Update 5/13/25: Thank you so so much for reading—I’m really grateful this resonated with so many of you <3 I wrote a follow up post you might like, about how I’ve successfully shifted from “wanting” to “doing,” buttttt learned it doesn’t stop there. Now I have to examine how I show up for the work:
distracted writing vs focused writing
I began revising my novel manuscript on January 4th. I’ve been combing through each chapter on my laptop and making them as perfect—maybe I should say: as to my taste?—as I can, on my own, in this moment. Every week and a half-ish, I send a chapter to a writer friend,
+ Writing: Novel manuscript word count is 81,217. I’m dying. But I’m also in love.

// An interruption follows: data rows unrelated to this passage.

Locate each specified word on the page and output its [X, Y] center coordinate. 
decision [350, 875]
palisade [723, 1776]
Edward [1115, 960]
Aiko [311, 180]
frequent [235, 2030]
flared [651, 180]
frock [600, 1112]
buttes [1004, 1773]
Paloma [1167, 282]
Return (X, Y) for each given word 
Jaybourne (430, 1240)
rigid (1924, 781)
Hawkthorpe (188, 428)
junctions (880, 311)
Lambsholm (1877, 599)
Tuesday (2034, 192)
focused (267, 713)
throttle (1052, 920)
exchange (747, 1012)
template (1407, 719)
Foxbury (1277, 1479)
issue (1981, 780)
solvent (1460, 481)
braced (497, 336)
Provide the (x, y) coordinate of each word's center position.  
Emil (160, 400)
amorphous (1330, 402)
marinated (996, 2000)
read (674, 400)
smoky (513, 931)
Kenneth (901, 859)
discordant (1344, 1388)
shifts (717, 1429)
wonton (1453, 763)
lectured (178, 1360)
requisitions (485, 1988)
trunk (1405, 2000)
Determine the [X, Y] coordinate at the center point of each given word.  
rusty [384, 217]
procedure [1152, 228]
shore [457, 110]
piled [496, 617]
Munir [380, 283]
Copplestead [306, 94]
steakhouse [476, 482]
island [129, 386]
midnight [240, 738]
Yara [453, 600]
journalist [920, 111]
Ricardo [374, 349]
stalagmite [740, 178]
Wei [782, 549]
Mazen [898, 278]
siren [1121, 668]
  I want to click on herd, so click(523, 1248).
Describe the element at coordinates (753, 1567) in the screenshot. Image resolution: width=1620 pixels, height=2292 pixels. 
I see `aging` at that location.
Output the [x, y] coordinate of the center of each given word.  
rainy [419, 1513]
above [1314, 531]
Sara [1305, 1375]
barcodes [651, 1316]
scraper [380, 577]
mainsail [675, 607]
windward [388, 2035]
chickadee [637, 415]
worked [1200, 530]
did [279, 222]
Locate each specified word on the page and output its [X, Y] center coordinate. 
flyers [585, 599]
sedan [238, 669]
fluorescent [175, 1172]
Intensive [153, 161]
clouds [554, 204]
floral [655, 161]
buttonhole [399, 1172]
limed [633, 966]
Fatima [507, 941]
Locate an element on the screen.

+ Huge congrats to my partner, Peter, for their major accomplishment!! You can find Peter’s work here and here and here. I feel stupidly lucky to be married to someone so smart, generous, and good, whose writing I admire and who makes me a better writer, too. Excited to see what comes next!!
This one hurt because… same. But now I’m stuck wondering if I actually ever wanted to be a novelist or if it was the only thing I figured I could do because I don’t feel good at anything else. Boop. Anyway, congrats to you for finding what works and being honest about what doesn’t and congrats to Peter!
I love this! It's so true. I'm also about to finish a manuscript (likely in the next few days) and just show up for easy goals. I have to say, all the short story writing you did was great practice! It might not be "the thing" you want to do, but it's helped you become a better writer, will will serve you sooo well in your novels!